One potential area for collaboration is the creation of shared, anonymised datasets for bias testing. These could help smaller PSPs and fintechs validate the representativeness of their training data without breaching confidentiality or data protection laws. Independent bodies or trade associations could manage such datasets, ensuring quality and fairness benchmarks are met.
Interoperability is another consideration. In multi-party payments flows—where issuers, acquirers, PSPs, and fraud vendors each have their own detection systems—explainability suffers if outputs are inconsistent or non-transferable. Establishing common data fields and reasoning structures for flagged transactions could make it easier to trace and justify decisions end-to-end.
The alternative is a patchwork of regional and organisational standards that risks undermining both compliance and customer trust. Harmonised audit and explainability protocols, developed through industry working groups and supported by regulators, could help ensure that XAI adoption strengthens rather than fragments the global payments landscape.
XAI is shifting from a desirable bonus to a core requirement in fraud detection, cutting operational friction, strengthening client trust, and giving firms a competitive edge.
Explainability is achievable without sacrificing performance. Tools like scorecards, SHAP/ LIME outputs and behavioural biometrics, combined with strong governance frameworks, high-quality data, and human-in-the-loop review, are helping firms meet both compliance demands and commercial objectives.
However, these gains will be limited if the industry adopts a fragmented approach.
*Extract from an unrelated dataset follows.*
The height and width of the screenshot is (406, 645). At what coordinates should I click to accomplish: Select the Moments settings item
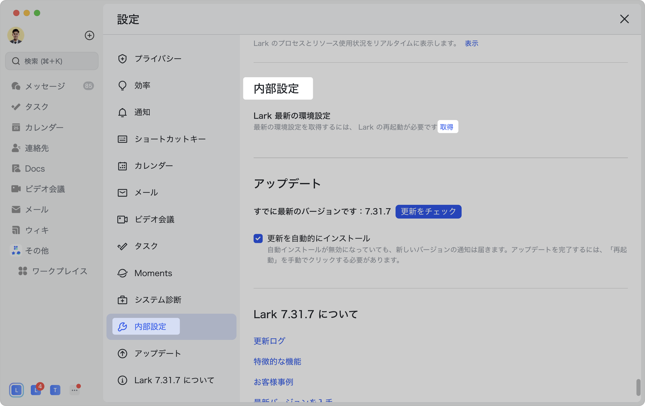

Shared datasets, interoperability standards, and harmonised audit protocols will be essential to avoid duplicated effort and ensure explainability scales across borders. The value of AI in payments will be judged not just by its ability to detect fraud, but by its capacity to explain its reasoning to regulators, customers, and internal teams. In a competitive and regulated market, opening the black box may be the most important step payment providers can take.